Могу ль сказать: живи – надежде?
Скажу ль тому, что было: будь?
Жуковский (Песня, 1818)
Наше поколение пережило эпоху величайшего перелома в русской истории. Мы видели конец быта, построенного на крепостном праве, мы были деятелями или свидетелями великих преобразований, разрушивших до корня старый порядок и положивших начало новому общественному строю, основанному на всеобщей гражданской свободе; нам довелось, наконец, видеть воочию ближайшие плоды этих преобразований, плоды, которые на первых порах вместе с радостями принесли нам, может быть, еще более горя. Сколько пламенных надежд, сколько благородных стремлений – и как мало настоящее соответствует ожиданиям! Казалось, освобожденное русское общество, стряхнувшее вековые оковы, воспрянет с новою силою и проявит все сокровища, таившиеся в глубине народного духа.

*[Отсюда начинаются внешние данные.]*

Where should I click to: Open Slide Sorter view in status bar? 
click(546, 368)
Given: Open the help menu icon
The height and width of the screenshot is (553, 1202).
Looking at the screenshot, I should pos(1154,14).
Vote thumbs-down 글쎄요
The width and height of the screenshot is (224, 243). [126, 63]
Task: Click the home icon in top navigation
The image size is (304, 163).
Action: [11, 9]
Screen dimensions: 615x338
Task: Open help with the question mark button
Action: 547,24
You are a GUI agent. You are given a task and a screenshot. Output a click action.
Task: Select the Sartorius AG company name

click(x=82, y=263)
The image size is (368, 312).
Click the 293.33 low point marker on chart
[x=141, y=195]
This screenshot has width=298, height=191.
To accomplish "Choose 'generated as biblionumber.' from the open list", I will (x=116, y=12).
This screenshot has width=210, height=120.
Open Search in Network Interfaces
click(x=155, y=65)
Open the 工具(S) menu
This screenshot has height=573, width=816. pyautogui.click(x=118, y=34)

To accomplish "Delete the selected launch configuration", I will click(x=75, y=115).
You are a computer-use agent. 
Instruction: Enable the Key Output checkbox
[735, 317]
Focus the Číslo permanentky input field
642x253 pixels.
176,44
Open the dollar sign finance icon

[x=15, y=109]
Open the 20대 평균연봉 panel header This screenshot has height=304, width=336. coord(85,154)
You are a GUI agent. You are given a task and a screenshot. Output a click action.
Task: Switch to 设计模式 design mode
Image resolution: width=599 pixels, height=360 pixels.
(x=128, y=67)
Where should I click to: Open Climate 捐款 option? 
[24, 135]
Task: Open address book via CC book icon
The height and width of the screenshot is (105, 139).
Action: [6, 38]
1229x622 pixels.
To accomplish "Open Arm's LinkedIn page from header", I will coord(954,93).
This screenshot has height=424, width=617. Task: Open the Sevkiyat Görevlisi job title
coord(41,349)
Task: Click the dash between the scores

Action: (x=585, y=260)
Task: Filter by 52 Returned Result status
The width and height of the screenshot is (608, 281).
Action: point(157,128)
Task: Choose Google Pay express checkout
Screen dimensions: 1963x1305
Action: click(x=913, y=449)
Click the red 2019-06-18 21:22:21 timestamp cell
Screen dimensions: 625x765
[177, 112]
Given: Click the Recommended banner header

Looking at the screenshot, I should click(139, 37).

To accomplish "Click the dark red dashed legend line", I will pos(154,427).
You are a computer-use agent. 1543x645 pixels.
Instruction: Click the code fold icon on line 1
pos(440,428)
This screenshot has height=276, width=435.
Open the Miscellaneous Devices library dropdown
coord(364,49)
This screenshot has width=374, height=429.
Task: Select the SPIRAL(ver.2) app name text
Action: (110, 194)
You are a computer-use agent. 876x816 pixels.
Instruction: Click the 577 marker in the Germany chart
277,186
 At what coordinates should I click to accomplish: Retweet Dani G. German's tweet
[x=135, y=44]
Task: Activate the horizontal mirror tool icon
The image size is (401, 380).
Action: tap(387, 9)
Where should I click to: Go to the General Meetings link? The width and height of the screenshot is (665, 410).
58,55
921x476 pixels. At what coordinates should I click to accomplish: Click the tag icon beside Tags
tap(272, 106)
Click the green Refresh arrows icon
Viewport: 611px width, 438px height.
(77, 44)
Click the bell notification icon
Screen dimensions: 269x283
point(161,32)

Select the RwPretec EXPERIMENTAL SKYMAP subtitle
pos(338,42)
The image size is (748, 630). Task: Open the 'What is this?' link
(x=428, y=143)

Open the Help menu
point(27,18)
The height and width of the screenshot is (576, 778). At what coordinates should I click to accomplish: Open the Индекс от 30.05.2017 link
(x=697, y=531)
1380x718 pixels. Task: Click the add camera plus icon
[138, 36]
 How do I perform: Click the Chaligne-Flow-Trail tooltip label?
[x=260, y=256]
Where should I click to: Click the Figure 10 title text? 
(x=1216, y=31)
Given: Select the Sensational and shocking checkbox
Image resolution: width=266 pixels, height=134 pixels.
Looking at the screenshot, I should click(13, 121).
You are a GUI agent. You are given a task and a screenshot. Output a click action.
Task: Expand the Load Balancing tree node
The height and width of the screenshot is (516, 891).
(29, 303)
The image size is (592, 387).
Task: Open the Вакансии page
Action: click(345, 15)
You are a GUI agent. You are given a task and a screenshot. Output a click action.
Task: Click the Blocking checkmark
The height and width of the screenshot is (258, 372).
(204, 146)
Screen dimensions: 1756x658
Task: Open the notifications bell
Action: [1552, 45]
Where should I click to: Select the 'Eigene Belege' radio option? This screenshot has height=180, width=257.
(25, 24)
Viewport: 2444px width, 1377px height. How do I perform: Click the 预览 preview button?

Вместо того перед нами расстилается однообразная серая равнина, где с трудом можно встретить какое-либо отрадное, возвышающее душу явление. Сверху гнет старой бюрократической рутины и формализма, стремящихся к прежнему безграничному господству; снизу стоячее болото, где мелькающие огоньки мысли служат только признаком гнилого брожения; дряблость и раболепство в обществе, пошлость и бездарность в литературе – вот все, что нас окружает. И в такой безотрадной картине незаметно ничего, что бы обещало лучшее будущее.
Человеку, пережившему это смутное время, видевшему вблизи все действовавшие в нем пружины, подобает передать потомству взгляд современников на эти знаменательные события. Я могу сделать это с полным знанием дела и с возможным для человеческой природы беспристрастием.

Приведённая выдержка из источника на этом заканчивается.